═════ PASSAGE TO READ

Reputation: 703
I have a machine with JupyterHub (Python2,Python3,R and Bash Kernels). I have Spark(scala) and off course PySpark working. I can even use PySpark inside an interactive IPython notebook with a command like:
IPYTHON_OPTS="notebook" $path/to/bin/pyspark
(this open a Jupyter notebook and inside Python2 I can use Spark)
BUT I can't get PySpark working inside JupyterHub.
the spark kernel is more than what i really need.
I only need Pyspark inside JupyterHub. Any suggestion ?
thanks.
Upvotes: 3
Views: 5866
Reputation: 1092
I have created a public gist to configure spark2.x with jupyterhub & cdh5.13 cluster.
Upvotes: 0
Reputation: 5586
You need to configure the pyspark kernel.

══════════
═════ ENTRIES SHOWN

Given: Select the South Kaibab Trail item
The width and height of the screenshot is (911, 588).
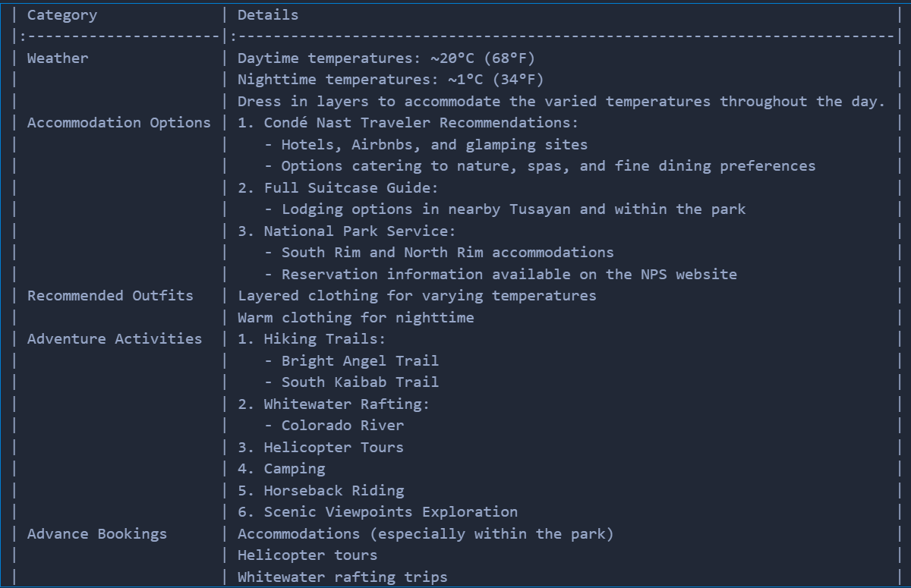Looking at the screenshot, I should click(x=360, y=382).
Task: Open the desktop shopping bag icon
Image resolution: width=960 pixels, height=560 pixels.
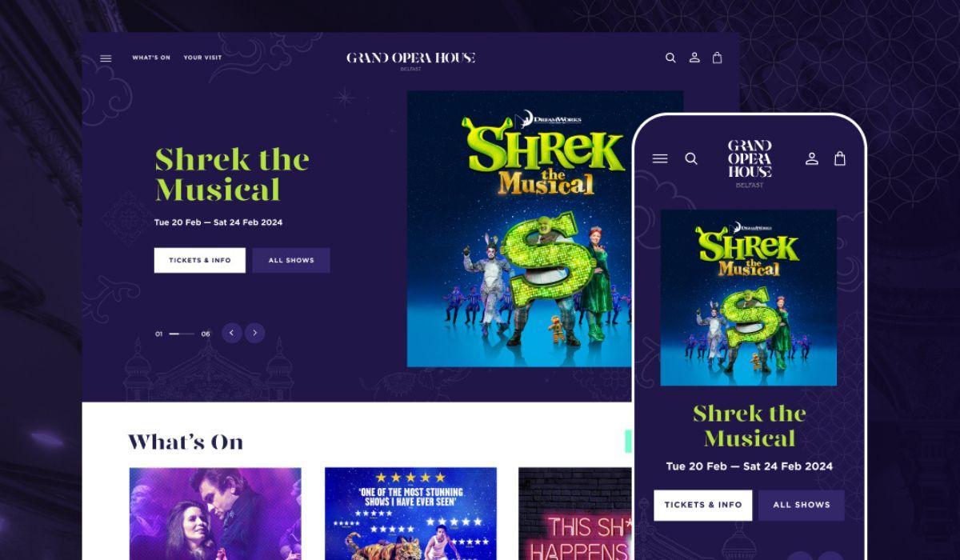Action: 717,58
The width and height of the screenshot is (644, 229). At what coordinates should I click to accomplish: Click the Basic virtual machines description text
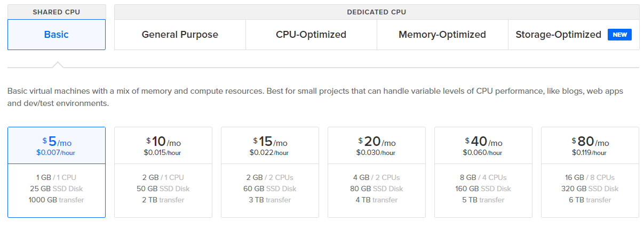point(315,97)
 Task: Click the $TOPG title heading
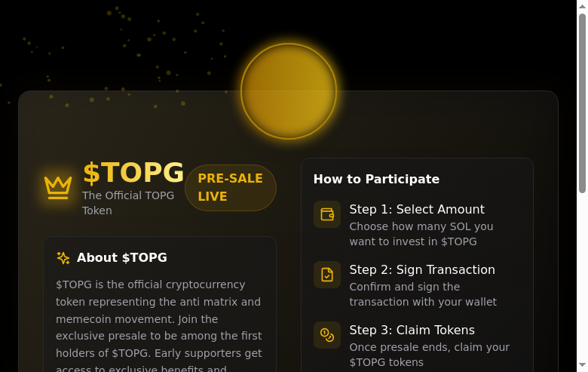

══════════
═════ ENTRIES SHOWN

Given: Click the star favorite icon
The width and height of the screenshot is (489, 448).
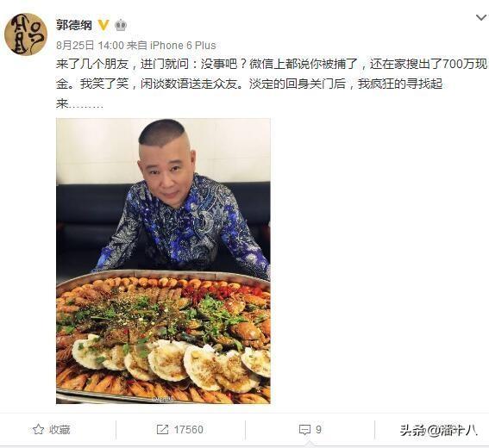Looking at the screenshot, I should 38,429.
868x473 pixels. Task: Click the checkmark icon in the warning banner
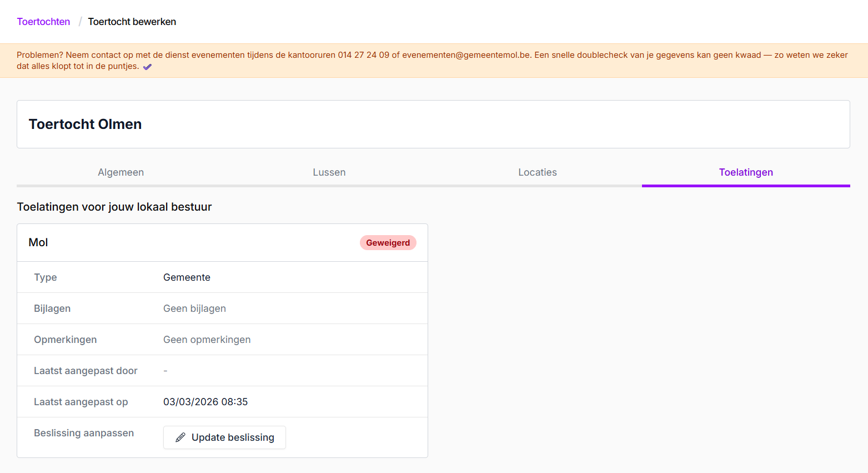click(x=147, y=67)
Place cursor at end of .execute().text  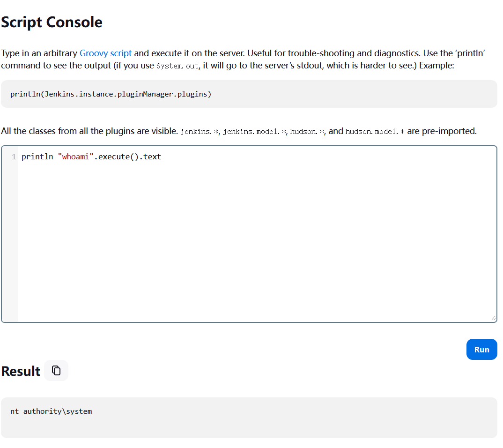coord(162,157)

══════════

**PARTS OF THE EXERCISE:**
(A) In the JupyterHub thread, which kernels does the asker's machine run?
(B) From the JupyterHub thread, return everything from "Reputation: 703" down to "Any suggestion ?".
The listing is separate material from the JupyterHub thread.

**EXPECTED OUTPUTS:**
(A) Python2, Python3, R and Bash.

(B)
Reputation: 703
I have a machine with JupyterHub (Python2,Python3,R and Bash Kernels). I have Spark(scala) and off course PySpark working. I can even use PySpark inside an interactive IPython notebook with a command like:
IPYTHON_OPTS="notebook" $path/to/bin/pyspark
(this open a Jupyter notebook and inside Python2 I can use Spark)
BUT I can't get PySpark working inside JupyterHub.
the spark kernel is more than what i really need.
I only need Pyspark inside JupyterHub. Any suggestion ?